▸ **Task to complete**
Carry on the review of the Yardbird yakitori restaurant in Hong Kong from the point where it stops.

June 1, 2017
Matt Abergel’s (formerly Masa and Zuma) Yardbird was the hottest restaurant in Hong Kong in 2011, and somewhat inexplicably it has remained one of the most talked about place, six years after its opening. Those who predicted Yardbird wouldn’t survive because of its no-reservation policy are now crediting this rule as a demand driver. Whatever the cause, this tiny yakitori joint in Sheung Wan still requires hour-long wait on weekdays, which explains why I have yet to pay a visit until a few days ago, one month before its move to a larger space nearby.
I arrived at 18:10 after leaving work early. We were seated on the first floor next to the entrance as the restaurant was already half full; 20 minutes later it was full house on a random Thursday evening. Unlike the many yakitori joints in Causeway Bay frequented by locals and Japanese expats, Yardbird attracts the decidedly different Lan Kwai Fong crowd. As many have opined, this atmosphere feels more like New York than Hong Kong, for better or worse.
The drink menu is especially strong in Japanese whisky. On the food side the menu is consisted mainly of chicken skewers with a few larger dishes which are mostly deep fried. We opted for a handful of chicken skewers and a Caesar Salad. The salad, a mixture of mizuna (Japanese mustard greens) and lettuce topped with dried fish, dried seaweed, vinegar and light Caesar dressing. A refreshing starter with a delightful Japanese twist.
All the chicken are locally sourced. The fastest sold-out portion is the oyster, the two small pieces of dark meat that lie on either side of a chicken’s backbone. Seasoned only with salt, the meat was juicy with a firm texture as a result of finely managed timing.
My preference for dark meat was apparent — next up were two skewers of thigh, one with shiso and the other only salt. The former’s unique aroma couldn’t hide the fact it was slightly overcooked. The latter fared much better, rivaling the oyster as the best skewer of the night.
Food continued to arrive at a steady five-minute clip. We had the chicken meatball, an item I have noticed to be a crowd pleaser not matter the venue. Most yakitori joints can deliver an acceptable version of this dish, and Yardbird’s, served with tare sauce and a raw egg, was better than average. It was juicy and tender.
Seeking a change of taste, we ordered the pork belly, the only non-chicken skewer on the menu. We should have stuck with chicken — the overly-seasoned meat was an endurance test for our gum.

▸ **Data block**
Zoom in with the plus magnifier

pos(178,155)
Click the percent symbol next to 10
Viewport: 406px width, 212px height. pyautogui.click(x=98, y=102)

▸ **Final answer**
Our final two skewers, skin and tail, were cholesterol bombs. The skins were a tasteless slob of undercooked fat hidden beneath a burnt surface. The tail was in fact a chicken’s rear end, which some believe causes cancer or carries nasty toxins. Such fear is unfounded and in Hong Kong many swear this is the best part of a chicken. Chewy and not overly oily, the tails had a slightly nutty flavour and didn’t make me regret to pack on the fat.
Feeling like one more dish, we ordered a Scotch egg instead of the popular deep fried cauliflowers or corn tempura. Those dishes seemed too large for us and I wanted to see how the distinctly Western snack of Scotch egg would be presented at a yakitori restaurant. The result was a soft-boiled egg topped with tari sauce and mayonnaise; under the cruncky surface was a soft coating of minced meat. Taken in one bite and the taste was similar to takoyaki.
I paid $950 for two, including a discretionary 10% tip. I can see why Yardbird has remained popular for so long as it has successfully targeted the right customer base. From what I observed many come to Yardbird as the first stop of a long night out, even on weekdays. Some of its skewers, namely the dark meat portions, are some of the best I have had in Hong Kong. The atmosphere is lively and the wide-ranging drink list contains something for almost everybody.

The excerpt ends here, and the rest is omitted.